I also totally lost interest in it at the same time as the comic, right around the same period it had been running, and all the grimy, gritty characters started to flow into one, and it had casually killed off a lot of the people I actually cared about, and replaced them with characters I don't.
So the appearance of Negan, who isn't really as interesting as the creators of both show and comic seem to think he is, has been a natural end point for following both versions of the story. It’s a good place to stop.
It doesn't sound like I'm the only one to get a bit itchy over the Walking Dead, with ratings at their lowest levels in four years. Maybe there really is just an objectively obvious end point for all these gory shenanigans, or for almost any TV show – there are very, very few shows that have lasted much longer, without a serious dip in quality.
Or who knows? Maybe the new main villain – a loud, talkative braggart who talks utter bullshit and resorts to smiling threats and dickhead thugs to get his way – is just a bit too much right now. There is enough of that shit in real life, you know?
Or maybe we just all really fucking liked Glen, and we're just pissed that they killed him off. He was a fucking survivor, man.
As part of my determination to remain a huge fucking hypocrite, I’m still going to be watching Fear The Walking Dead, because even though it is full of the same kind of jerks, and the same kind of dubious morality, and gives some talented actors some total dogs of lines, it is still new, and hasn't quite shuffled out of ideas yet.
Plus, Frank Dillane is bloody great, and I wish the whole show was just his story.
There is little chance of the Walking Dead actually coming to a full and proper conclusion anytime soon. Ratings may have dropped, but it’s still sticking a knife in the forehead of other shows.
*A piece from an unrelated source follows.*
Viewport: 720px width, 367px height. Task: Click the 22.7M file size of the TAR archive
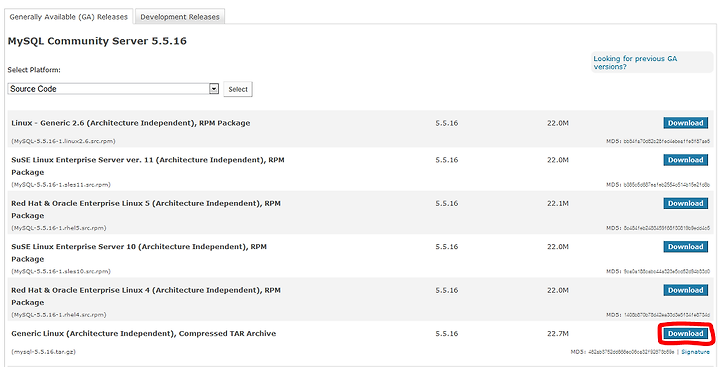[557, 333]
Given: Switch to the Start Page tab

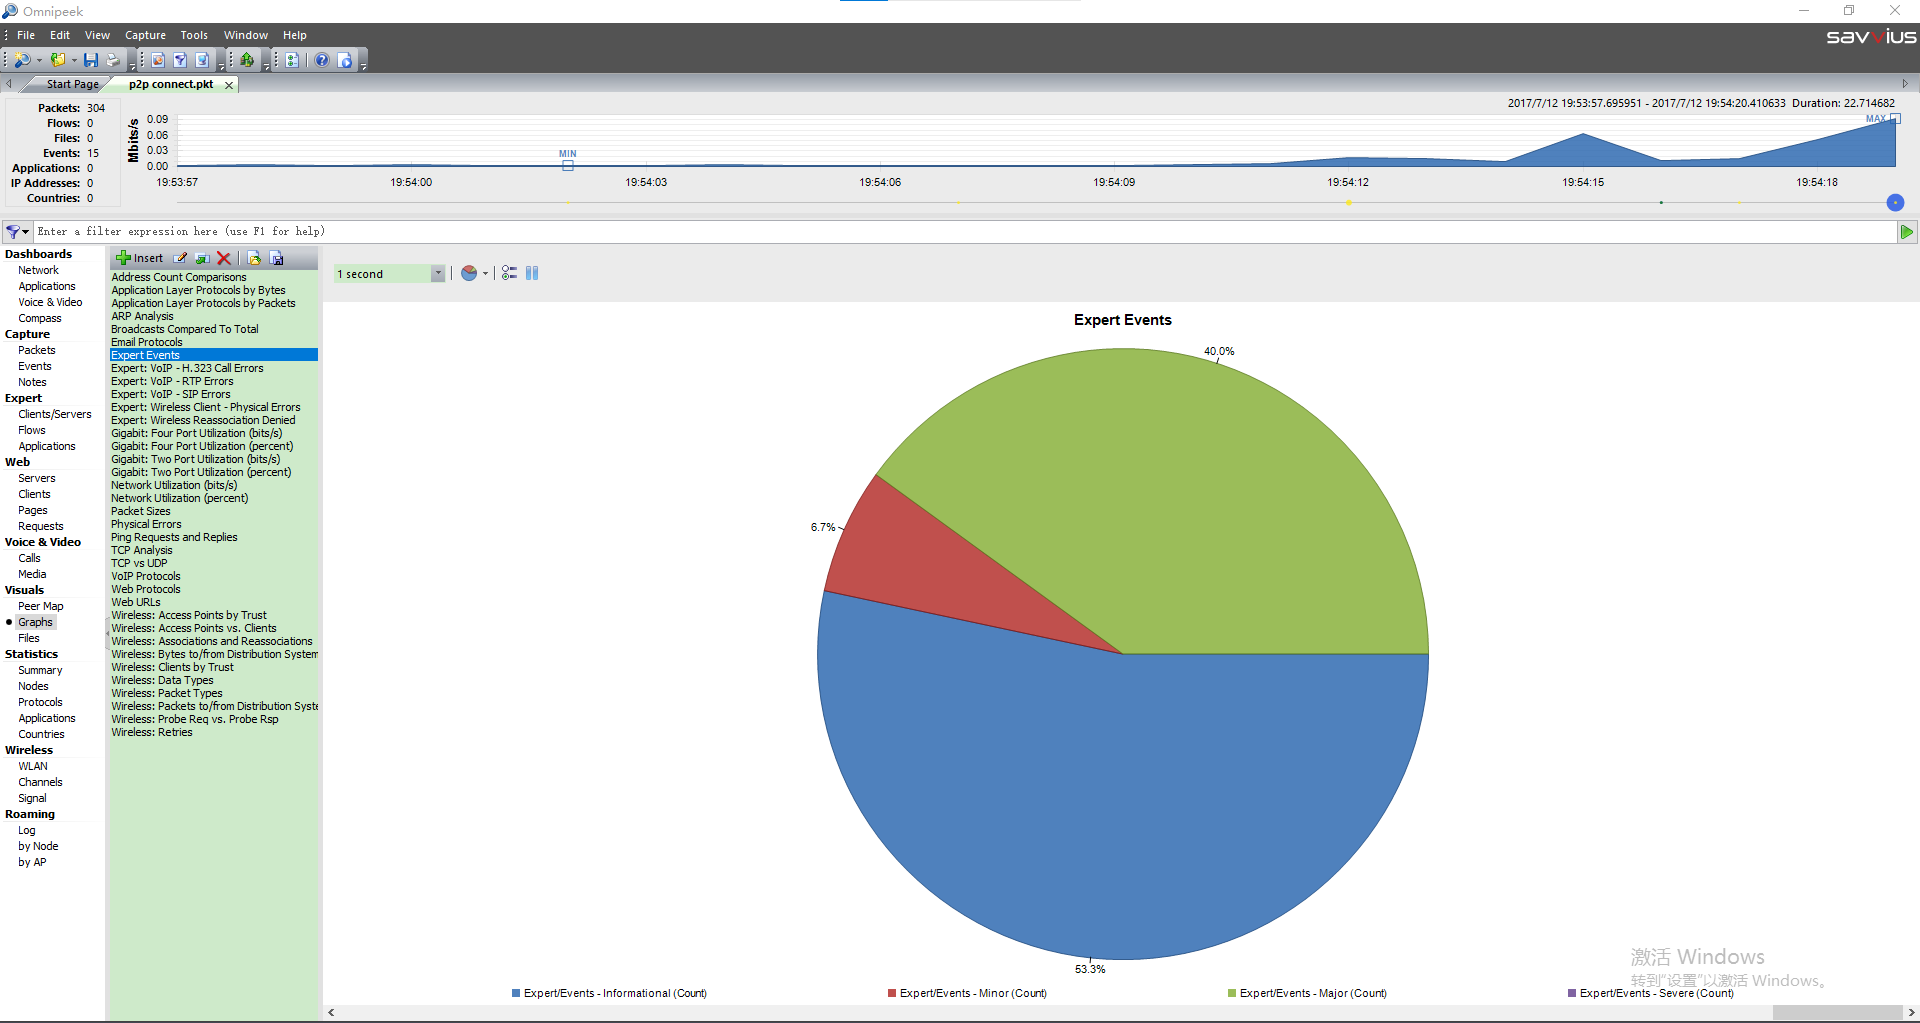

Maybe the main characters should just move away from this terrible part of the country, where everybody is killing the shit out of each other, because it doesn’t seem to be working out for them very well so far around Atlanta. Maybe just a few hundred miles away, everyone is getting along fine, and has withstood the zombie apocalypse by co-operating and working together as proper communities, instead of roving murder bandits, and are appalled by their neighbors’ bloodthirstiness.
(I like to think that New York has actually done well out of the end of the world, and survived by pulling together and turning Central Park into a hiuge corn field or something, because New Yorkers are fucking tough, but also huge on community and working together with different cultures. (I also like to think they actually call them zombies there, instead of walkers, or biters, or rotters, or whatever, because they're grown-up enough to own how fucking silly it sounds, and don't waste time trying to come up with new names for things that are obviously zombies. (Like comic nerds who have to use the term 'graphic novel' all the time, because they're shamed by how juvenile 'comic books' sounds. Fucking own it.)).
It will almost certainly be worth watching the odd YouTube video of the best of the show in the future, just to see what they’re doing next with all those wonderful, wonderful gory effects.
But there isn’t much need to actually watch the whole show anymore. Not when it has less to say than the groaning, moaning dead folk outside the gates.